The relationship between the Dykens’ and Impulsivity Questionnaires may be complementary as each questionnaire explores different dimensions of eating behavior. The Dykens’ Questionnaire evaluates the obsession around food and any invasive thoughts around the active search for food (i.e., theft, pilfering) [10], whereas our in-house Impulsivity Questionnaire evaluates the inability to control oneself in the case of visual or olfactory stimuli, which is crucial in the management of these children even before energy restriction. This impulsivity should also be distinguished from loss-of-control eating disorders as binge eating disorders (BED), which can be observed in adults and adolescents in the context of adverse traumatic events during childhood and/or of repeated drastic energy restriction [27, 28]. In our cohort, only 15% of patients had hyperphagia associated with consistent impulsivity, which suggests that impulsivity evaluated through our in-house questionnaire could be characteristic of a more severe phenotype or to the global behavior of children suffering of early onset severe obesity.

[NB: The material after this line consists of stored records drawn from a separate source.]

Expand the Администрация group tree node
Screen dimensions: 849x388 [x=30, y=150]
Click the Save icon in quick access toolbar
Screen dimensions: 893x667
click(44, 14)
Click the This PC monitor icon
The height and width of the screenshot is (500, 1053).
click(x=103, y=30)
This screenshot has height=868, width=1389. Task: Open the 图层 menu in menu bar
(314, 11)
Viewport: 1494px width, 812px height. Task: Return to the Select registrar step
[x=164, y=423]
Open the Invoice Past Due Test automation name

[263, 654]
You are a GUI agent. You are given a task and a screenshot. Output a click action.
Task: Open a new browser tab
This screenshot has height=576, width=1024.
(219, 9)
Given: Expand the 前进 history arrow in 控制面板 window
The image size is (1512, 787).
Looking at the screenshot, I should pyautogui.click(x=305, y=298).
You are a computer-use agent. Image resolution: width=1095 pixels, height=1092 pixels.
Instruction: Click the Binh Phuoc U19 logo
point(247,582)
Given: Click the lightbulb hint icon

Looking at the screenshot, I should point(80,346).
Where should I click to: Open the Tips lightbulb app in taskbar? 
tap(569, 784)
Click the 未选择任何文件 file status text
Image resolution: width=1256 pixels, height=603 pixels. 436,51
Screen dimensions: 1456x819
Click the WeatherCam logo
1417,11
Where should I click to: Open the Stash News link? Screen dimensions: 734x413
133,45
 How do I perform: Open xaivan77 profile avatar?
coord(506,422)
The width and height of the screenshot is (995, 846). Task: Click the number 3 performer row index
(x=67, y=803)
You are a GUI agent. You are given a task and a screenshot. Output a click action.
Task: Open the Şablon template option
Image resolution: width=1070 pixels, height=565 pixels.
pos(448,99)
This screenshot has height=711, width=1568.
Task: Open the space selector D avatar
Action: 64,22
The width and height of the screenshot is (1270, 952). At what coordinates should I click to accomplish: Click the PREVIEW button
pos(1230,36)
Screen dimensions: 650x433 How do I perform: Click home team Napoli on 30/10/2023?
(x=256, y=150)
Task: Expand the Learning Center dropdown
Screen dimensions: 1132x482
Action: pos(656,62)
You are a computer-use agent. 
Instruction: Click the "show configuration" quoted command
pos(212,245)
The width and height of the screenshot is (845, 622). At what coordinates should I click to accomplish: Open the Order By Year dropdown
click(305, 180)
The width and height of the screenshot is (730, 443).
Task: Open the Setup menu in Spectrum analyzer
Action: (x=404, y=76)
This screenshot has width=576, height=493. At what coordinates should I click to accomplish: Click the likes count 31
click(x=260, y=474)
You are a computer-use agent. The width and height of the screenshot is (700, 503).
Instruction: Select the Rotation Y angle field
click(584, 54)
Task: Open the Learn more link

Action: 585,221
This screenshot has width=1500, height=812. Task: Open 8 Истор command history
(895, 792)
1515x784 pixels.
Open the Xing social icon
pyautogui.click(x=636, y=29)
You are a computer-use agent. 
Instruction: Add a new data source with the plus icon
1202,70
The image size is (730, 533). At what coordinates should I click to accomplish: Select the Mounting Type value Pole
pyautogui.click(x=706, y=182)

Our work has several limitations. Firstly, it is a monocentric study with a relatively small number of patients and should be extended. The threshold of 7/10 positive answers used to define impulsivity with our Impulsivity Questionnaire remains to be validated in a larger cohort. A composite score could also be developed to explore the eating behavior of children suffering from HO; individual questions from the Dykens’, Impulsivity, or Child Eating Behavior questionnaires could be used for this purpose. Secondly, we were not able to ascertain a genetic diagnosis of some children from the IDO or the CO group: therefore, the presence of an unknown variant that alters hypothalamic functioning cannot be excluded in these children requiring additional genetic testing in other genes if they have recently described as potentially involved in these phenotypes. Thirdly, our department specializes in the management of early-onset severe obesity which partly explains the extreme obesity phenotypes observed without significant differences in eating behaviors in the HO, IDO and CO groups. Additionally, the mean age at inclusion was between 8 and 10 years of age, which probably underlies the lack of significant difference in eating behavior observed between children with HO versus children with CO or IDO. If these patients had been evaluated earlier in life during the initial stages of obesity, it can be assumed that the characteristics of eating behaviors would have been significantly different. Finally, we cannot exclude the impact of any possible underestimation of behavior or misinterpretation of the questions by patients/parents/carers, especially for the in-house Impulsivity Questionnaire.

In summary, our study showed that the Dykens’ and Impulsivity Questionnaires can be used to evaluate childhood eating behaviors and are useful to diagnose severe hyperphagia, with or without impulsivity, in children developing early obesity. This diagnosis can be made regardless of the origins of the childhood obesity. These self-administered questionnaires could be routinely used in clinical practice to allow targeted management of food-access control (e.g., avoidance of sensory stimuli to control impulsivity). We therefore suggest that these questionnaires are useful tools with which to assess and monitor childhood eating behavior and to accompany any pharmacological therapy for hyperphagia [18, 19].